Суть ее исчерпывается строкой Жерара де Нерваля: «Нет Бога! Бога нет!».
Для французских экзистенциалистов, которые «обрели свой гений в том, чтобы завязать диалог между двумя полушариями собственного мозга», говоря словами Мальро, – для Камю, Сартра и того же Мальро, и для прóклятых поэтов прошлого столетия, и для самого Великовского эта строка явилась отправной точкой литературного, да и жизненного пути, отправной точкой для решения своей и только своей задачи – определения «этических измерений действия на историческом поприще или вопроса о природе и конечных предпосылках морального выбора в обстановке износа священно-надмирных, религиозно-метафизических обоснований смысла отдельной и всей космической жизни, которые необратимо исчезают со “смертью Бога”» (с. 9).

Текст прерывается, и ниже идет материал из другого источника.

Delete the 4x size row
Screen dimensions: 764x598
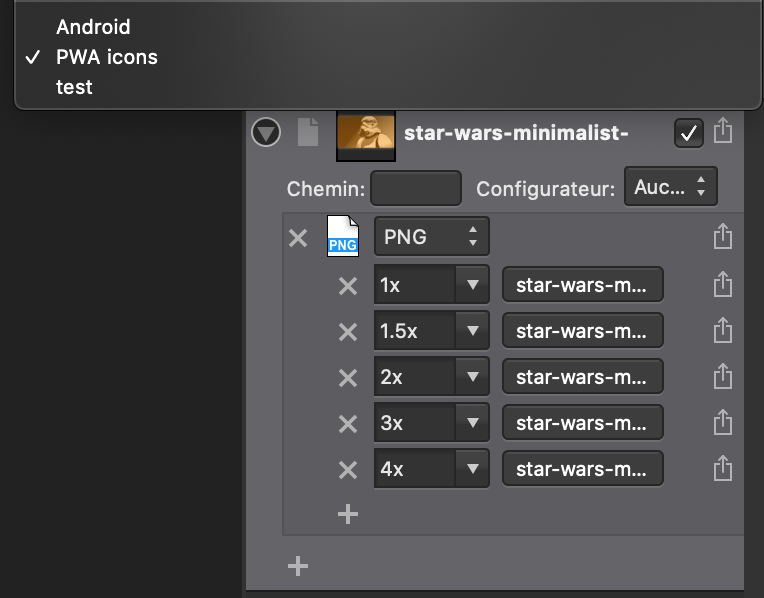(348, 470)
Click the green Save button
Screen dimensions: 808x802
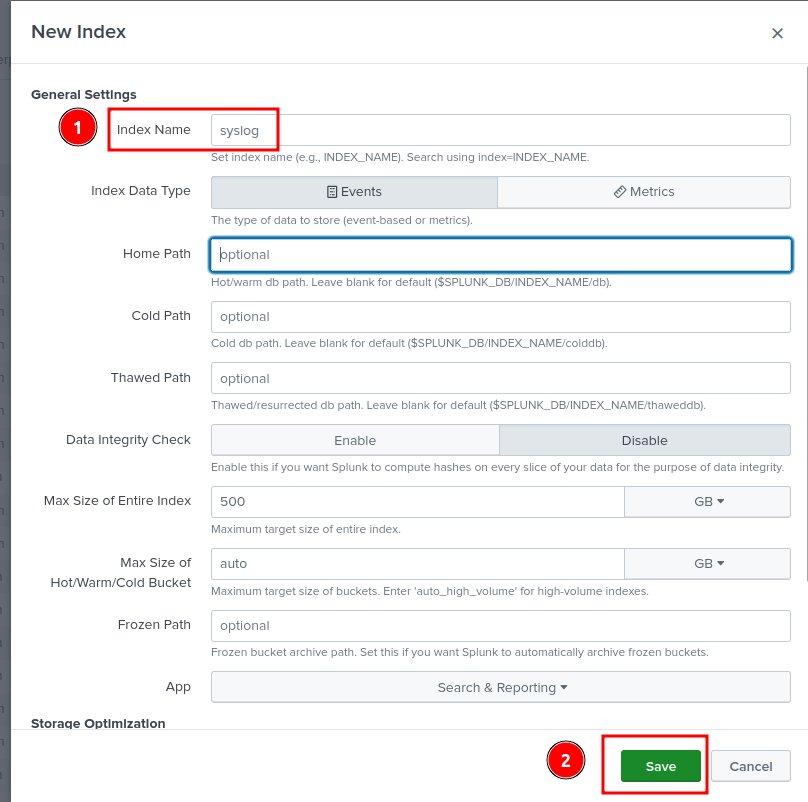[660, 766]
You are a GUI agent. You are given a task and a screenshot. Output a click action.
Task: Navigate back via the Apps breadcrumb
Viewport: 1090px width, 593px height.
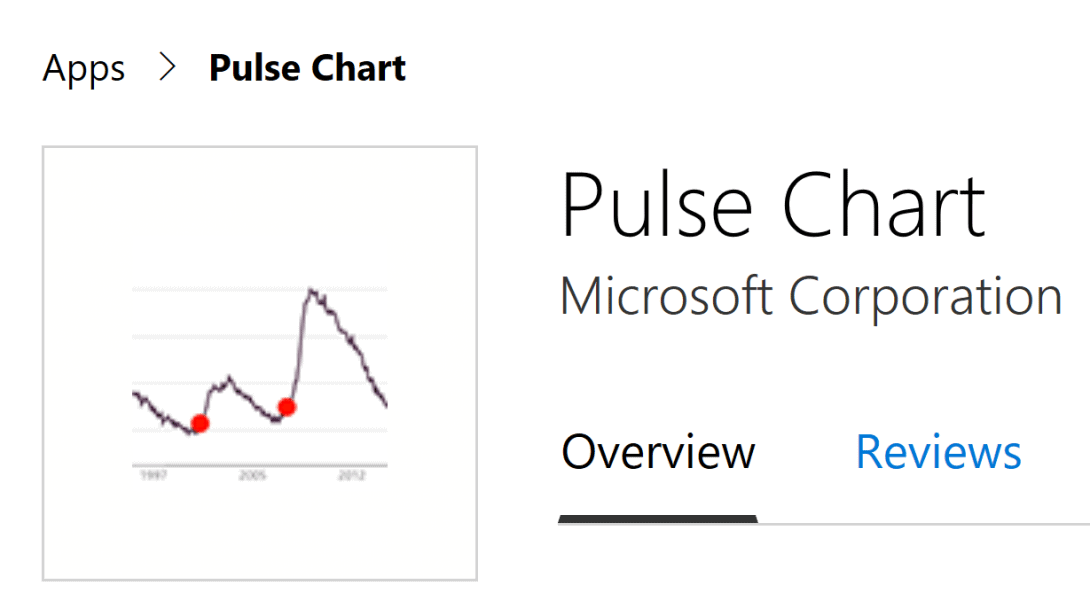[83, 67]
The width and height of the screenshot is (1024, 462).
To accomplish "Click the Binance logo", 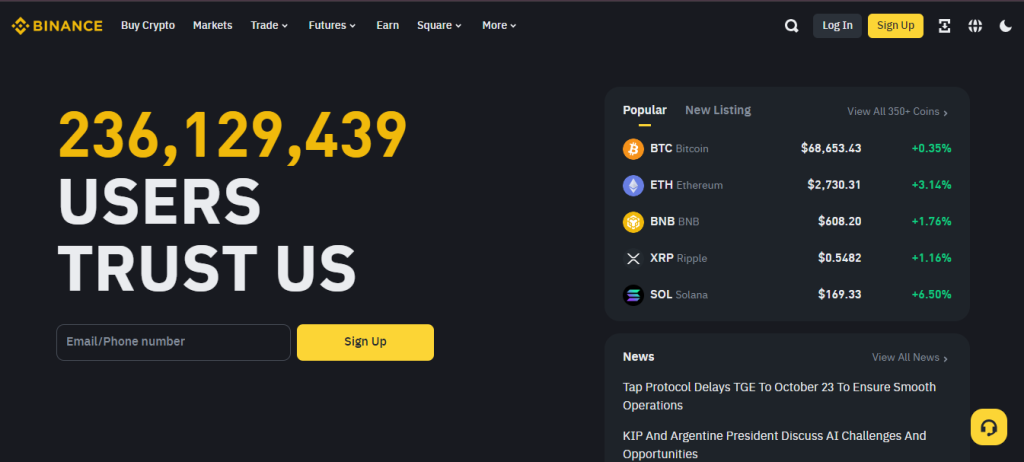I will [x=57, y=25].
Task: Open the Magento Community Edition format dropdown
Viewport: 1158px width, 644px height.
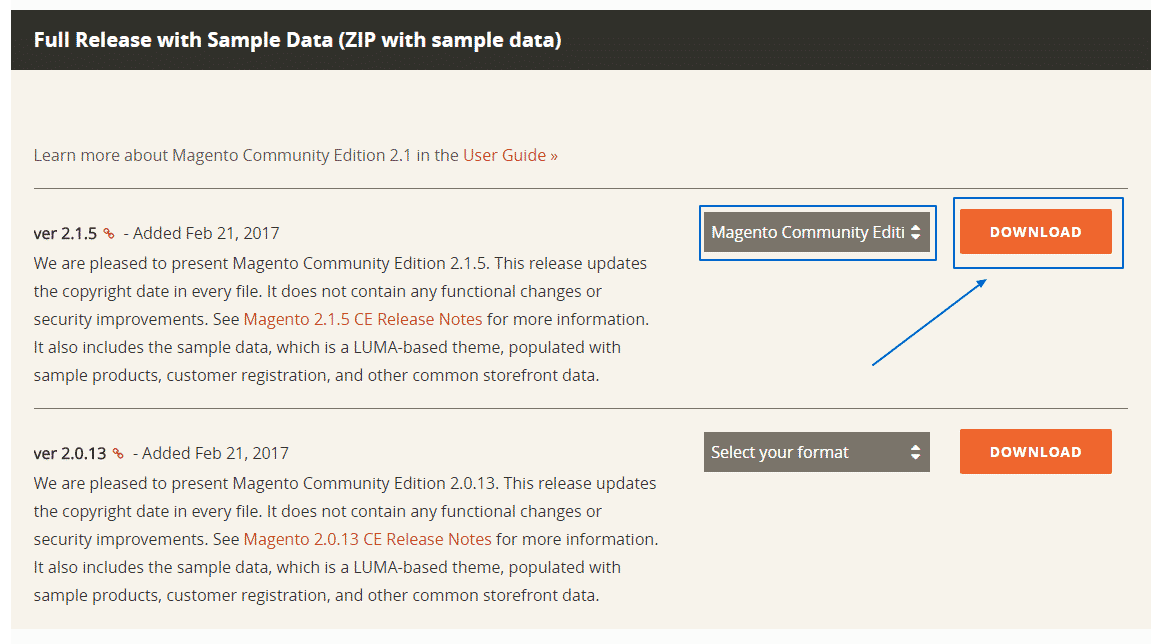Action: (817, 232)
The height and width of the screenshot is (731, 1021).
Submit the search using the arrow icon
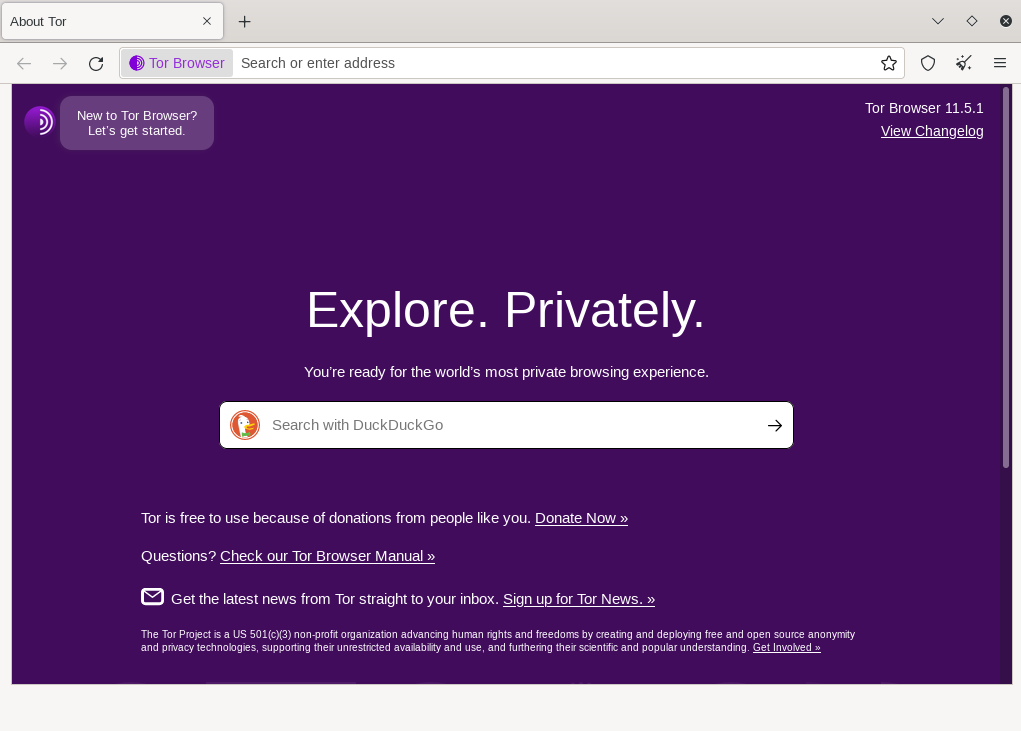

«Смыслоутрата возникает только тогда, когда невозможно обосновать вселенский порядок, где человек не чувствовал бы себя лишним, если небеса пусты». Так, «если для Канта Бог есть, потому что сущее – царство порядка, то для Сартра сущее – царство беспорядка, потому что Бога нет… Окружающее обессмысливается из-за смены веры неверием» (с. 37). И у Камю «… структурообразующий стержень любого религиозного миросозерцания – основополагающая соотнесенность с лоном метафизически священного, пусть на сей раз опустевшим, вернее, не подающим доступных человеческому разумению признаков жизни, – сохраняется… Это всегда присутствующее отсутствие завораживает…» (с. 45). Так и «предпринятое в “Мифе о Сизифе” низложение разума есть своего рода иносказание о рассыпавшейся в пыль вере в такую благожелательную осмысленность творения, залогом которой выступало бы провидение, облаченное в одежды рационалистической истины» (с. 40).
При этом для Великовского важен прежде всего поиск связи мировоззрения и жизневозрения.
«…Все дело в том, – пишет он, – что “Чума” прежде всего книга о сопротивляющихся, а не о сдавшихся, книга о смысле существования, отыскиваемом посреди бессмыслицы сущего» (с. 113), то есть поиск смысла существования приравнивается к сопротивлению, противлению судьбе и отчаянию, и поскольку поиск этот предпринимается для всех во имя всех, то и слово воистину дело.
«Писательство, возникающее на почве мышления, которое подобным путем отыскивает корень всех корней, неизбежно тяготеет к притче, к некоей, по словам Камю, “воображаемой вселенной, где жизнь явлена в виде Судьбы”. Все книги Камю претендуют на то, чтобы быть трагедиями метафизического прозрения: в них ум тщится пробиться сквозь толщу преходящего, сквозь житейско-исторический пласт к некоей краеугольной бытийной правде существования и предназначения личности на земле. К правде исконной и последней, на уровне повсюду и всегда приложимого мифа – правде заповеди, завета» (с. 101).
Такими трагедиями метафизического прозрения или заблуждения под пером Великовского предстают пути всех без исключения мыслителей и поэтов, о которых он пишет, собственно только об этом он и пишет.
«В “Мифе о Сизифе”… работа и судьба художника даны не как одно из занятий в числе прочих, а как сущностная “модель” всякой человеческой деятельности, позволяющая воочию “проиграть” и уяснить основы основ нашего земного удела» (с. 148).
В идеале таким видит Великовский любой свой труд, о любом художнике. Сущностная модель. Жизнь писателя явлена в виде судьбы, сами судьбы не случайно тяготеют в книгах Великовского к притче, к мифу.
«Потомки предпочли не прислушаться к повзрослевшему и ожесточившемуся Рембо, распорядившись по-своему – с бережностью почти благоговейной – обломками дерзания этого отрока Икара, принявшего себя однажды за Прометея» (с. 277).
«Своей сумбурной бродяжнической жизнью вечного “путника в башмаках, подбитых ветром”, как сказал о нем Верлен по-дружески восхищенно, однако и не без замешательства, Артюр Рембо словно бы взялся повторить почти все случившееся с блудным сыном из евангельской притчи, вплоть до возвращения потрепанного судьбой строптивца, после скитаний и батрацких трудов на чужбине, к покинутому некогда родительскому очагу» (с. 297).
Не поэты так о поэтах не пишут, и не о поэтах тоже.